Hence, we’ll edit our policy to take in a parameter of VNET name that will be blocked. This edited policy looks something like this:

{
  "mode": "Indexed",
  "policyRule": {
    "if": {
      "allOf": [
        {
          "field": "type",
          "equals": "Microsoft.Network/networkInterfaces"
        },
        {
          "not": {
            "field": "Microsoft.Network/networkInterfaces/ipconfigurations[*].publicIpAddress.id",
            "notLike": "*"
          }
        },
        {
          "field": "Microsoft.Network/networkInterfaces/ipconfigurations[*].subnet.id",
          "contains": "[parameters('vnets')]"
        }
      ]
    },
    "then": {
      "effect": "deny"
    }
  },
  "parameters": {
    "vnets": {
      "type": "String",
      "metadata": {
        "displayName": "Private VNET",
        "description": "The VNET ID that cannot have public IPs"
      },
      "defaultValue": "/subscriptions/d19dddf3-9520-4226-a313-ae8ee08675e5/resourceGroups/KEDA/providers/Microsoft.Network/virtualNetworks/KEDA-vnet/"
    }
  }
}

As you can see in the code above, we added two elements to our policy:

  • Another field in the PolicyRule, that says that if the subnetID contains the VNET ID then public IPs should be blocked.
  • A paramter that is a VNET ID. This way, we can assign this policy multiple times for multiple VNETs.

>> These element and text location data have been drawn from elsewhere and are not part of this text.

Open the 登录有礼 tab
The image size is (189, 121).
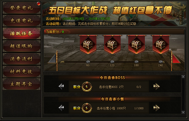[x=22, y=8]
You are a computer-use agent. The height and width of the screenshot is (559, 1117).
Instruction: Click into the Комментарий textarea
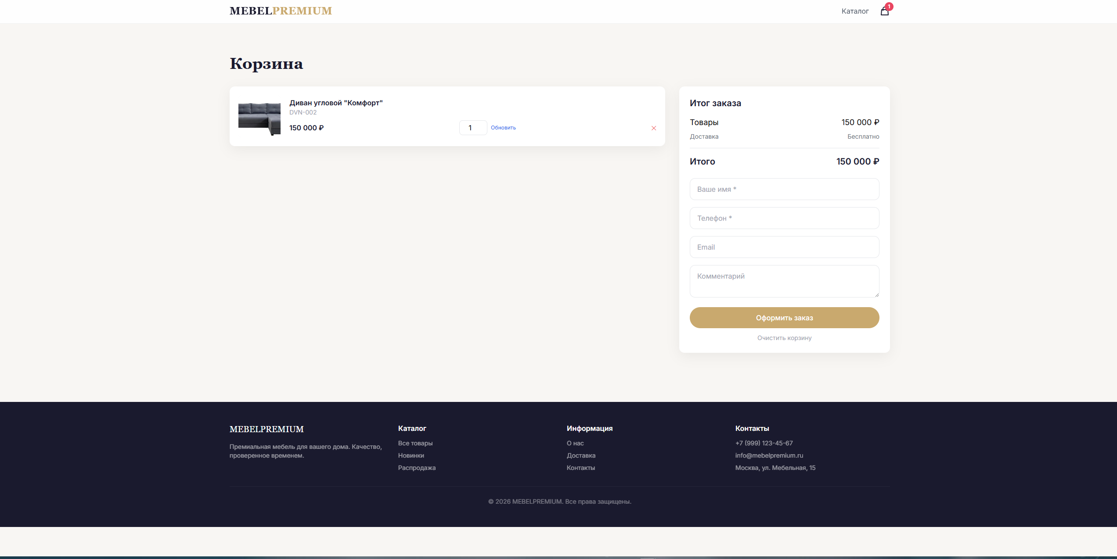tap(784, 281)
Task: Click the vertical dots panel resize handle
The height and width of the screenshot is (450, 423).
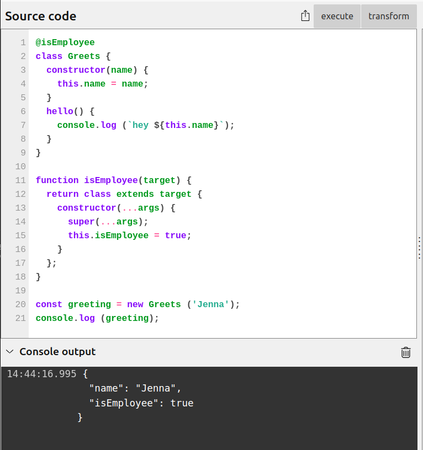Action: [x=419, y=247]
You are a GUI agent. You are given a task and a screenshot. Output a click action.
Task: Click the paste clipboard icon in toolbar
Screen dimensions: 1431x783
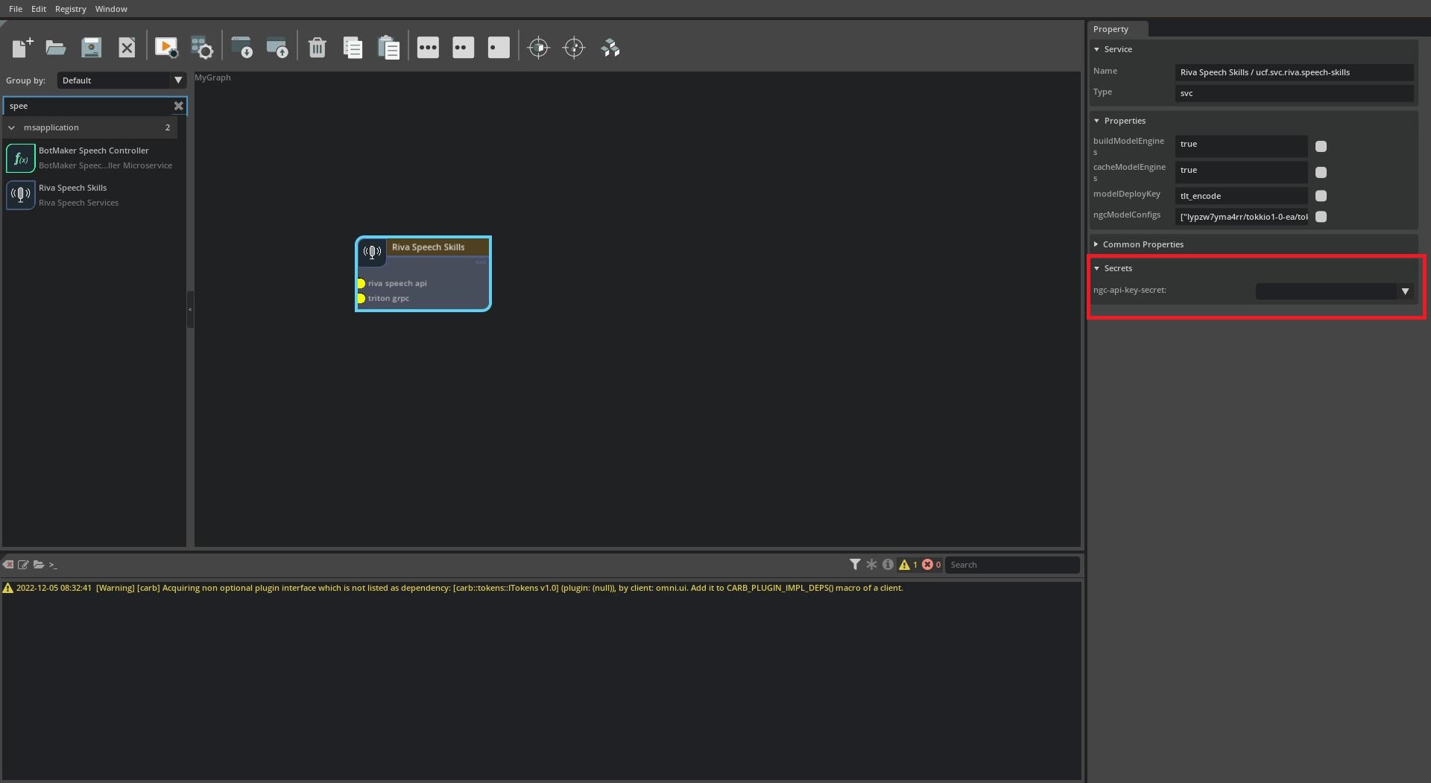[x=388, y=48]
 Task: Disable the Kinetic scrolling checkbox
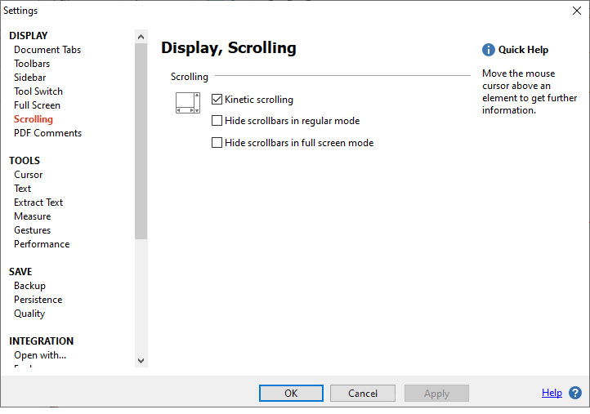point(217,100)
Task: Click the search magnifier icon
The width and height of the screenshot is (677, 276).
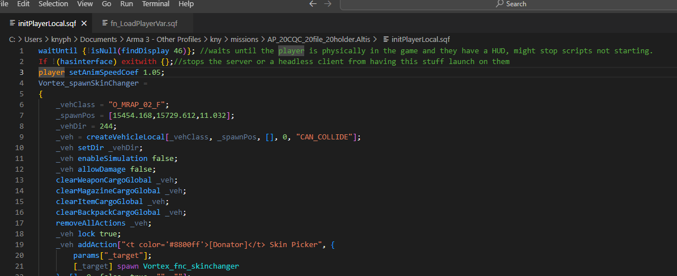Action: [x=500, y=3]
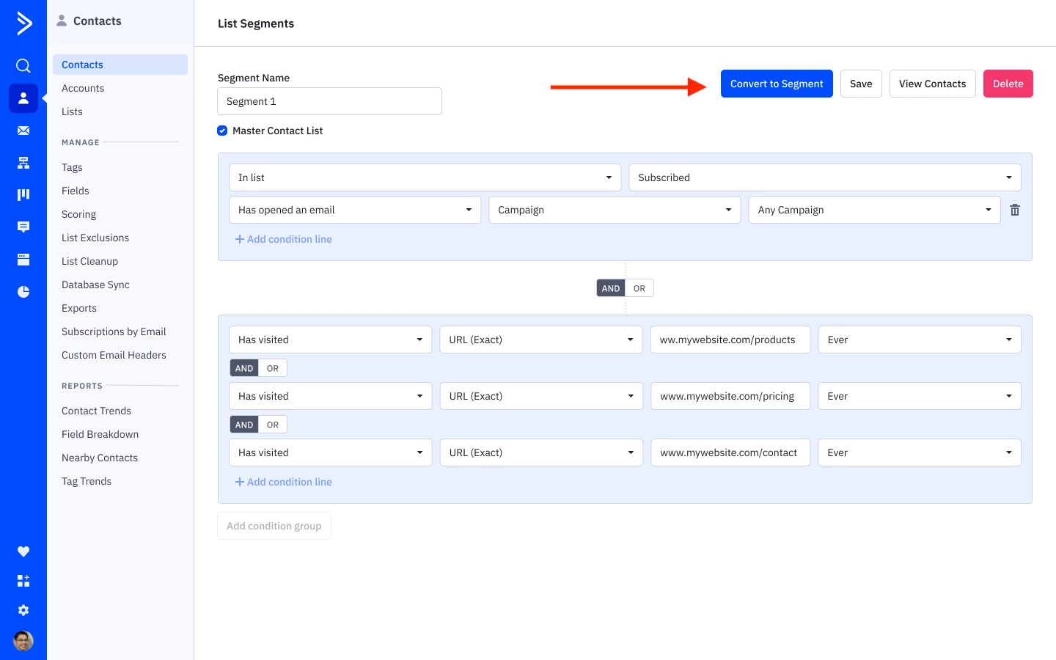
Task: Click the Convert to Segment button
Action: click(x=777, y=84)
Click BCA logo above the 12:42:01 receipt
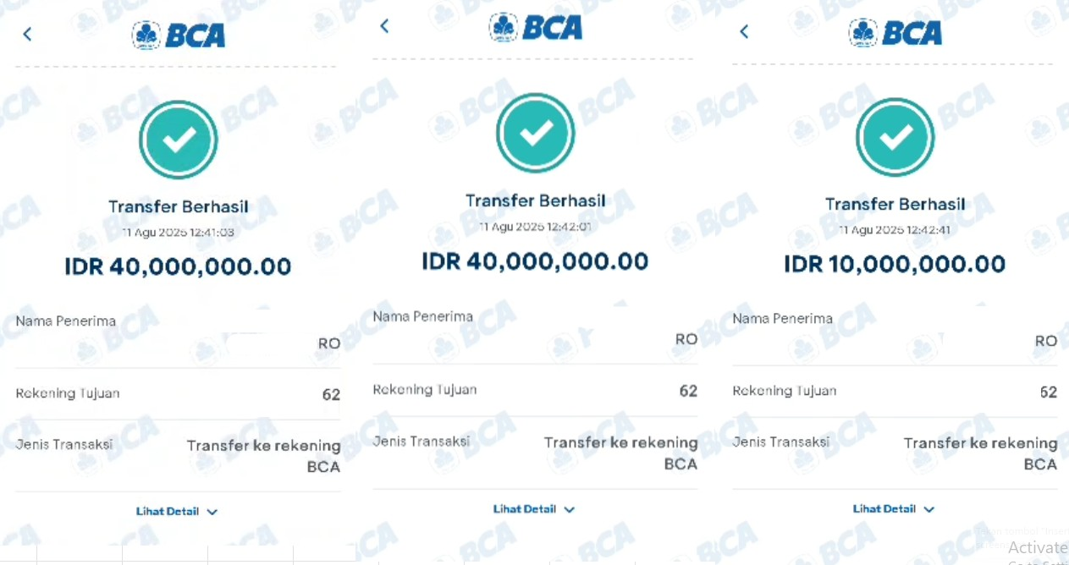This screenshot has width=1069, height=565. (x=536, y=27)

Let’s test this out. We don’t need to update our existing Policy assignment, as that took the default parameter:

The existing policy assignment took the default VNET that we put in the policy.

Let’s however create a second assignment, for another VNET that cannot have public IP addresses:

We’ll create a new assignment for a second VNET
We’ll input as a parameter the ID of another VNET

Let’s now test this out, first in my KEDA-VNET:

The new policy successfully blocks the KEDA-VNET from having public IPs

Let’s also test this in my LFCE-VNET:

It also fails in our LFCE VNET

Let’s now test this in an VNET not covered by the policy:

A NIC in a VNET not covered by this policy can successfully get a public IP.

Conclusion

In this post we used Azure Policy to block public IPs from getting assigned to NICs. That way you can protect VMs from getting a direct public IP on the NIC. We slightly changed the default built-in policy, so it can be applied to a whole subscription but only cover a subset of the VNETs.